Doesn’t this exclude lament?
I understand the misgivings; they make sense to me.
Nevertheless, I confess, “In everything, give thanks.”
Let us not mishear this. Paul does not say give thanks for everything, but that in all circumstances, wherever we find ourselves in the ups and downs of life, there is space for gratitude.
I recall a moment several years ago …
… when I loathed my life. I was filled with anxiety and despair. I preferred hating myself rather than loving myself.
A mentor, to whom I submitted myself during those days, challenged me. “Make a gratitude list of at least twenty items.” When I balked at the idea, my mentor suggested the list did not have to be grandiose but simply authentic.
I remember the first one on my list. “Number one: I am grateful I have indoor plumbing.” It was a simple but significant start. It reoriented me.
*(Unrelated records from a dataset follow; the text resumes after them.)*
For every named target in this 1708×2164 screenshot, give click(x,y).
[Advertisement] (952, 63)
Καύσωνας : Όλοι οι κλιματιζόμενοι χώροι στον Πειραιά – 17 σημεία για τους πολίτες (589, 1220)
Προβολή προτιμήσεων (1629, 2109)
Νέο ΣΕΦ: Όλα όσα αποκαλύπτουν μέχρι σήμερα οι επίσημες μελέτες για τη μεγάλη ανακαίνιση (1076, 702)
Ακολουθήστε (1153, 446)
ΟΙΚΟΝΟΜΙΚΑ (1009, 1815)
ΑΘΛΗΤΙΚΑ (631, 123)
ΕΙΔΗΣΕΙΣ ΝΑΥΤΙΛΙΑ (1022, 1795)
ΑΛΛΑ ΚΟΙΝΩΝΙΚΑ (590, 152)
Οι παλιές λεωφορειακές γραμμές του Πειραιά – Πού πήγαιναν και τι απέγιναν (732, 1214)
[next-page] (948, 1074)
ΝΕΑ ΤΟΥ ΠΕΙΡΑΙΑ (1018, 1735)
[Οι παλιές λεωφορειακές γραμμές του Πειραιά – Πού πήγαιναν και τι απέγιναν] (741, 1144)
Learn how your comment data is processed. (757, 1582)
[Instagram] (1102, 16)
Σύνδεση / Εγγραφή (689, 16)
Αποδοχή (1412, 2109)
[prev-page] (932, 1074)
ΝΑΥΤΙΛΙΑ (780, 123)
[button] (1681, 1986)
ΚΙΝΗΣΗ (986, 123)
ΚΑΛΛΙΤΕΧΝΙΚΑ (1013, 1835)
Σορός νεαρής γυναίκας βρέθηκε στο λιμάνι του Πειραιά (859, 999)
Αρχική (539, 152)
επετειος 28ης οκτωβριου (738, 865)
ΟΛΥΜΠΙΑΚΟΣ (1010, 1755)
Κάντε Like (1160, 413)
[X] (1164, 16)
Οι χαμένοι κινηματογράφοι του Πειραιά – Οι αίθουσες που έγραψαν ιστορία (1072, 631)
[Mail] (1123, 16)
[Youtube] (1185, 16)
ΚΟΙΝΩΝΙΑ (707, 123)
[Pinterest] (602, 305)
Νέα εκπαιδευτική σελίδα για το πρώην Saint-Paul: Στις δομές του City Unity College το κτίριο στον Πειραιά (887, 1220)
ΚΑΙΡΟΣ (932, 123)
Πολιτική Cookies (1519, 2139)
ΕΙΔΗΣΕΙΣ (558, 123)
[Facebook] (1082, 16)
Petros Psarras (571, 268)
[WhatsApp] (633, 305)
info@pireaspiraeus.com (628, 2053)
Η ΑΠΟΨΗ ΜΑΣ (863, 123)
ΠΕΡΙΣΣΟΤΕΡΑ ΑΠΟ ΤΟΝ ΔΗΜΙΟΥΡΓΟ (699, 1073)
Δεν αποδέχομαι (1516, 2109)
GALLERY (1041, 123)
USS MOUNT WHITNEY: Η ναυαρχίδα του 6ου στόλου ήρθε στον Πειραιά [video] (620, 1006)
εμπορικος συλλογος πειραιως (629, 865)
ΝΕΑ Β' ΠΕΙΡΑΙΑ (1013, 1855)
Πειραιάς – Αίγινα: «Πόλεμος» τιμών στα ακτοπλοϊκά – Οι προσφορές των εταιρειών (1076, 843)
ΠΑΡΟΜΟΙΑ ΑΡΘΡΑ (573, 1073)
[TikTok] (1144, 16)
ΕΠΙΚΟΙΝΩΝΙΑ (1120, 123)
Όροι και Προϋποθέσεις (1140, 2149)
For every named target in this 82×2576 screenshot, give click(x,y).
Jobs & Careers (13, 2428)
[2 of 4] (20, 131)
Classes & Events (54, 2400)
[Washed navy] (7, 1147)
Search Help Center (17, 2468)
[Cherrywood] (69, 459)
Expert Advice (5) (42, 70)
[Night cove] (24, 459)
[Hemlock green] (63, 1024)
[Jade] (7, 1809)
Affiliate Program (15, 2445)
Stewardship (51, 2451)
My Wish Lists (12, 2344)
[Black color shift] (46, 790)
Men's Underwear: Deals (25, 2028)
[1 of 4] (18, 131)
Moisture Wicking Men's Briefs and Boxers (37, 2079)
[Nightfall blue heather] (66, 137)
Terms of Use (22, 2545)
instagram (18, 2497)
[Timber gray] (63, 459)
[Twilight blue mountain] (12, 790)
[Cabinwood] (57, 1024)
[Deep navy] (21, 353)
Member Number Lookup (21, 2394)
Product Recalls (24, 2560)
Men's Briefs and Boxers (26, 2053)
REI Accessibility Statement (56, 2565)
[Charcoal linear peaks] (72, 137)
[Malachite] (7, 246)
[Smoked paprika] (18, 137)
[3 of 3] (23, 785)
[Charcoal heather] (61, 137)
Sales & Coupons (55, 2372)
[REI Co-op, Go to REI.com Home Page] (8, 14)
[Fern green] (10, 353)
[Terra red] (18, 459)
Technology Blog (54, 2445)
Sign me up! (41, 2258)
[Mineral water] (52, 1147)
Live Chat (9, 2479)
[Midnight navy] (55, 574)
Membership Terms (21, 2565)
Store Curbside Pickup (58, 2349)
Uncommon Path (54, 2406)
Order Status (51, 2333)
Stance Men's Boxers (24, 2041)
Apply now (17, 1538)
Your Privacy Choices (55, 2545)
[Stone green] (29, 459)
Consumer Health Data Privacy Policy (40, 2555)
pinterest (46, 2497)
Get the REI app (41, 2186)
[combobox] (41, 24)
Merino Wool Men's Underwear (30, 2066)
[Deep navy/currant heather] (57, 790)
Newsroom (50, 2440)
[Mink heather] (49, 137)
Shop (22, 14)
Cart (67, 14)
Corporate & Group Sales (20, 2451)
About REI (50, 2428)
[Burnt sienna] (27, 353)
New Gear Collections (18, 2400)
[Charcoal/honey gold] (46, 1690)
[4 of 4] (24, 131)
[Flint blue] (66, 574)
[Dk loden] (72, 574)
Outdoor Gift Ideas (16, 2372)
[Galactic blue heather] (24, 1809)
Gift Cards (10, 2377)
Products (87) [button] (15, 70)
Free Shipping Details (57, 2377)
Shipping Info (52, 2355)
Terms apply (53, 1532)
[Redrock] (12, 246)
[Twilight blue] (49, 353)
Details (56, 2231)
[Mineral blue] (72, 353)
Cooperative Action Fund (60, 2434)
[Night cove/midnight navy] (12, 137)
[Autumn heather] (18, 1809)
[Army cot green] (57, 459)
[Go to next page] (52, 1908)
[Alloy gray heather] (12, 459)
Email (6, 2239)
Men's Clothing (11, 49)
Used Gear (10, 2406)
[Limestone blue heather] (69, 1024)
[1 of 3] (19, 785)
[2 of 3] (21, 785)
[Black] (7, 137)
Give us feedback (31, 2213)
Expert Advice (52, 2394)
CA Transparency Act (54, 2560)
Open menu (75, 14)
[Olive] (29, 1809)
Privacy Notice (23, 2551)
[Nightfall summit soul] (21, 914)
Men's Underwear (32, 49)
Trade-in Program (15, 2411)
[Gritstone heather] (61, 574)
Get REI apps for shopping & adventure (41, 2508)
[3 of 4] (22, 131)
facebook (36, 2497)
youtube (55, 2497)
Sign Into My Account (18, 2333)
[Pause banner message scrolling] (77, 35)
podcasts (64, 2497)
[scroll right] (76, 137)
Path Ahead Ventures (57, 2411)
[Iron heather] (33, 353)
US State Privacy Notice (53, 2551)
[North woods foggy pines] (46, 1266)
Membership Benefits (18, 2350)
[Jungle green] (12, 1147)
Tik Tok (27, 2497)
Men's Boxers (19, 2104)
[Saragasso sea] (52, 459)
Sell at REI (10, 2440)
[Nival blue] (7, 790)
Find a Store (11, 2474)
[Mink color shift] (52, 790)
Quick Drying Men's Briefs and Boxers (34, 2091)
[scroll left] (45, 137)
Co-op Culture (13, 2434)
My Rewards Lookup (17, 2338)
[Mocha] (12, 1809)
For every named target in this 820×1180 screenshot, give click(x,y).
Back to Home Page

I was empowered to see the good things in my life as moments of gratitude.
I can’t prove it, but I believe there is always something for which to be grateful, even in a pandemic.
Gratitude reminds us that we are neither self-sufficient nor alone; there is still good in God’s creation; and we have resources to help others.
It will change your life. Make a list today, at least twenty items, and do it again tomorrow, and then the next day. That daily habit will rewire your brain.
“You are my God, and I will give you thanks” (Psalm 118:28).